German payments processor and DAX market darling Wirecard AG has been revealed to have a € 1.9 billion hole in its balance sheet. Erstwhile superstar CEO Markus Braun found himself both out of a job and into police custody.
The company’s catastrophic implosion would have been no surprise to those alert to the depth of its problems as publicized over the last 18 months – not among them the credulous at German regulator BaFin, deeply interested DeutschBank, or a group of groupies among the executive team at SoftBank.
As for the missing cash? It appears never to have been there in the first place, suggesting that the inevitable up-coming forensic exercise may not be all that complex, to unpack an extended course of malfeasance.
Professors of literature teach that there are but a handful of great plot lines. So too, there are just a few basic financial fraud schemes, repeated with minor updating variations from one decade to the next. Among them, falsified operations and fictitious assets are persistent and recurring themes – tweaked in their sordid details by each new generation of white-collar criminals.
Two examples go back a half century – the first accounting scandals on which I cut my teeth as a rookie lawyer: the Salad Oil case, in the tank farm near Newark airport where Tino De Angelis used light-weight soybean oil to top off huge tanks filled with heavier water, fooling the auditors who climbed the ladders to open the lids but neglected to tap the valves at the bottom; and the Ponzi scheme at Equity Funding, where Stanley Goldblum’s minions falsified customer ledgers to create fictitious life-insurance policy holders who went undiscovered because not directly confirmed.
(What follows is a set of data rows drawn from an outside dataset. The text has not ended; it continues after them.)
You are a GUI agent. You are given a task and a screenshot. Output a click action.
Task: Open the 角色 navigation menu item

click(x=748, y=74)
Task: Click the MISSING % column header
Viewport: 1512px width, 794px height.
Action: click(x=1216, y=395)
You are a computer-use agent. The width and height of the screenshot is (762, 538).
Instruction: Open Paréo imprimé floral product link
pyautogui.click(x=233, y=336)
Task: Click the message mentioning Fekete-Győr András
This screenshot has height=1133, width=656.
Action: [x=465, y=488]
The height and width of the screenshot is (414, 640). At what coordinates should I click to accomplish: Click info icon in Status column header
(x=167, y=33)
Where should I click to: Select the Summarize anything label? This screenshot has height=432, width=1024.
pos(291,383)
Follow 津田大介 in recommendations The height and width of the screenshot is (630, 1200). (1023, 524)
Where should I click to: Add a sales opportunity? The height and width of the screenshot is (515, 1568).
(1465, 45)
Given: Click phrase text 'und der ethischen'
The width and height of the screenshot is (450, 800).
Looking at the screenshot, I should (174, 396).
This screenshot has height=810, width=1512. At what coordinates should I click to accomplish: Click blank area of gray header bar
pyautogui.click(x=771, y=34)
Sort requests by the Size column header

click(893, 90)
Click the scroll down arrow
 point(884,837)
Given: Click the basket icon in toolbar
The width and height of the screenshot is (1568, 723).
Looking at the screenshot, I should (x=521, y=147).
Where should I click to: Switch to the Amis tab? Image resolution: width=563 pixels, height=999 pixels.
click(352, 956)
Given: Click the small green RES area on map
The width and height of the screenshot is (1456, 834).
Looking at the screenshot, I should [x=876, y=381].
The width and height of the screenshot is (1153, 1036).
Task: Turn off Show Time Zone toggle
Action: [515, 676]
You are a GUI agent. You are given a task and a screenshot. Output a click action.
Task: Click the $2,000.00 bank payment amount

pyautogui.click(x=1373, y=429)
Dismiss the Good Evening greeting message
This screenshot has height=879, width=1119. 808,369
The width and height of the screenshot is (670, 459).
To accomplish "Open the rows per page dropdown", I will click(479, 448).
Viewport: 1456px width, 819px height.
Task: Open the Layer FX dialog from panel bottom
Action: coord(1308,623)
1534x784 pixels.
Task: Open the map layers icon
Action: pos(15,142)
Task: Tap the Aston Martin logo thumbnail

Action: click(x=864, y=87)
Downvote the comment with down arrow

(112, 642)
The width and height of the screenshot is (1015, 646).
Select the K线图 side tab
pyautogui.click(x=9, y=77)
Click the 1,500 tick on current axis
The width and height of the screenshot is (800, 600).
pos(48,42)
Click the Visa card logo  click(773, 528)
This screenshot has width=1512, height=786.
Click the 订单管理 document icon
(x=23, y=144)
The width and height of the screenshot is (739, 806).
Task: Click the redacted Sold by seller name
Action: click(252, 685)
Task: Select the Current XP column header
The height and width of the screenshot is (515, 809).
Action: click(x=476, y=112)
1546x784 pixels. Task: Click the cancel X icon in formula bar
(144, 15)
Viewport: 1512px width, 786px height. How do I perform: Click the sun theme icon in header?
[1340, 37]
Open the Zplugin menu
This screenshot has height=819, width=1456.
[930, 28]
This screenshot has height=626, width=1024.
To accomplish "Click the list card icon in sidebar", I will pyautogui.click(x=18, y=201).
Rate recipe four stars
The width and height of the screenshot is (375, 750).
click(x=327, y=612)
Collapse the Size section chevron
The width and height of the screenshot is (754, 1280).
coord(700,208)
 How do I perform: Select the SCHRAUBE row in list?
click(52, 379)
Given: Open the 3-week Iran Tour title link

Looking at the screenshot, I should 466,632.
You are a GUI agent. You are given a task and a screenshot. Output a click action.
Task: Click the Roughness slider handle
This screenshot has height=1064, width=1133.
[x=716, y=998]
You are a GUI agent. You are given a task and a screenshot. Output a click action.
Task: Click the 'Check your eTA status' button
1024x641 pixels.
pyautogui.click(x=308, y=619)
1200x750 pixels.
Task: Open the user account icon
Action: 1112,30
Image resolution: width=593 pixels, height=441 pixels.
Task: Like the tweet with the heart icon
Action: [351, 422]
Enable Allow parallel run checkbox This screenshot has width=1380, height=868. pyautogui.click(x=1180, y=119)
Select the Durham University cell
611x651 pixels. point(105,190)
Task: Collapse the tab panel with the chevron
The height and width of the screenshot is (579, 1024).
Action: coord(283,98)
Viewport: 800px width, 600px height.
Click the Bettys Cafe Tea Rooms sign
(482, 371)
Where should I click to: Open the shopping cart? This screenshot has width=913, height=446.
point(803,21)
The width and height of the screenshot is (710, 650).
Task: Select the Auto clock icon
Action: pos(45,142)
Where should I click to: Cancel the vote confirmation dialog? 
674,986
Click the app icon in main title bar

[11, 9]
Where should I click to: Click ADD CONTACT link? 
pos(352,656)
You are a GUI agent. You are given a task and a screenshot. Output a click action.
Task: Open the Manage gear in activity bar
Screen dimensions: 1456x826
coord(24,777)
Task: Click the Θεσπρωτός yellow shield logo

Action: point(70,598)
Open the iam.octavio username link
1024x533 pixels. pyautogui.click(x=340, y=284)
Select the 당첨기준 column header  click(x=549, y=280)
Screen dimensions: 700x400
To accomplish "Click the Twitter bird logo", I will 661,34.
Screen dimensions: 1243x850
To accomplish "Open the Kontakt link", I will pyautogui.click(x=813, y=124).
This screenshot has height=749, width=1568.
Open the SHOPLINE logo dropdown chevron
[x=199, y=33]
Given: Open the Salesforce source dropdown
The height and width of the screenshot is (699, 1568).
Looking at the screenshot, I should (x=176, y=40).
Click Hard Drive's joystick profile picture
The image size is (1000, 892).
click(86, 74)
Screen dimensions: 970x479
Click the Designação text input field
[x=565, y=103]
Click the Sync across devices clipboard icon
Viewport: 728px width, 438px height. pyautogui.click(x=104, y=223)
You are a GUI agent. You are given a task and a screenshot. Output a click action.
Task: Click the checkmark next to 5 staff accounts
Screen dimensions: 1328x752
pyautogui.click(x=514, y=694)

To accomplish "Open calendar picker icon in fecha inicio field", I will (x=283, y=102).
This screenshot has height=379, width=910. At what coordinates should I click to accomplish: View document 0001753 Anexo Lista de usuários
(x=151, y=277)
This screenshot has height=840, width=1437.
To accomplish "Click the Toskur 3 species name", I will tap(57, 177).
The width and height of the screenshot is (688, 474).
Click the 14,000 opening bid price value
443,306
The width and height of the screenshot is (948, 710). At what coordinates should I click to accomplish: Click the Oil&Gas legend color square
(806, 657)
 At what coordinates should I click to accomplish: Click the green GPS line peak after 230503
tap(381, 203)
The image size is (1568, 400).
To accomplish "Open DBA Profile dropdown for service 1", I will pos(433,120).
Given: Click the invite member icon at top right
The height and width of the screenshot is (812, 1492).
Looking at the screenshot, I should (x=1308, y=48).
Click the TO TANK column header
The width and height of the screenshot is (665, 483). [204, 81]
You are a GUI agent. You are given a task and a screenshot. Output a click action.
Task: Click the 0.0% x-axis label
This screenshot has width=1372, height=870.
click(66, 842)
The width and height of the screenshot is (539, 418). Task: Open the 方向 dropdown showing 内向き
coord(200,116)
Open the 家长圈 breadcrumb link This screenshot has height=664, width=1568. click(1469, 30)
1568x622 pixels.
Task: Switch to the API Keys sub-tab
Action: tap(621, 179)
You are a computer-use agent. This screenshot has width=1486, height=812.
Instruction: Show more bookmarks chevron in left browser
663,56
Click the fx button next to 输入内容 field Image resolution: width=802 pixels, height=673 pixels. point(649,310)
Back in those old days, fraudsters did real work to cover their tracks. Barry Minkow of ZZZBest tricked up dummy customer locations to pass as real work sites. Sam Antar at Crazy Eddie dissuaded the auditors from descending into the creepy basement vaults under his boutique-sized New York shops – never large enough to hold the bulky cartons of projection televisions shown on the fanciful inventories. Head counts of phantom cattle herds were inflated by multiple cycling of the same calves through corral gates, under the noses of naïve city-bred staffers, perched on fence rails and eager to escape the dust and noise.
The evolution over five decades means that such fabrications are of less need to the malefactors. Even the revelation in 2009 that one-third of the revenue of Indian software company Satyam Computer Services was bogus involved only non-existent customer contracts, although the inexplicable absence of physical evidence for 13,000 ghost employees – such as canteen turn-over and transport allowance cards and desks and telephones – remains a puzzlement.
In the case of Wirecard, the concentration of its business in a mere three shadowy “acquiring partners” and the ostensible location of its cash in two banks in the Philippines will figure. With their mission in hand, fraud examiners should not take long, peering at Wirecard’s business model through the guiding lens of hindsight, to reverse-engineer the plot line. Any treasure hunt is eased by having in hand a map with a large “X”.
William of Occam’s reductive principle applies no little to inform the design of a large-scale financial scam. In Wirecard, “the simpler, the better” is likely to have found a new application.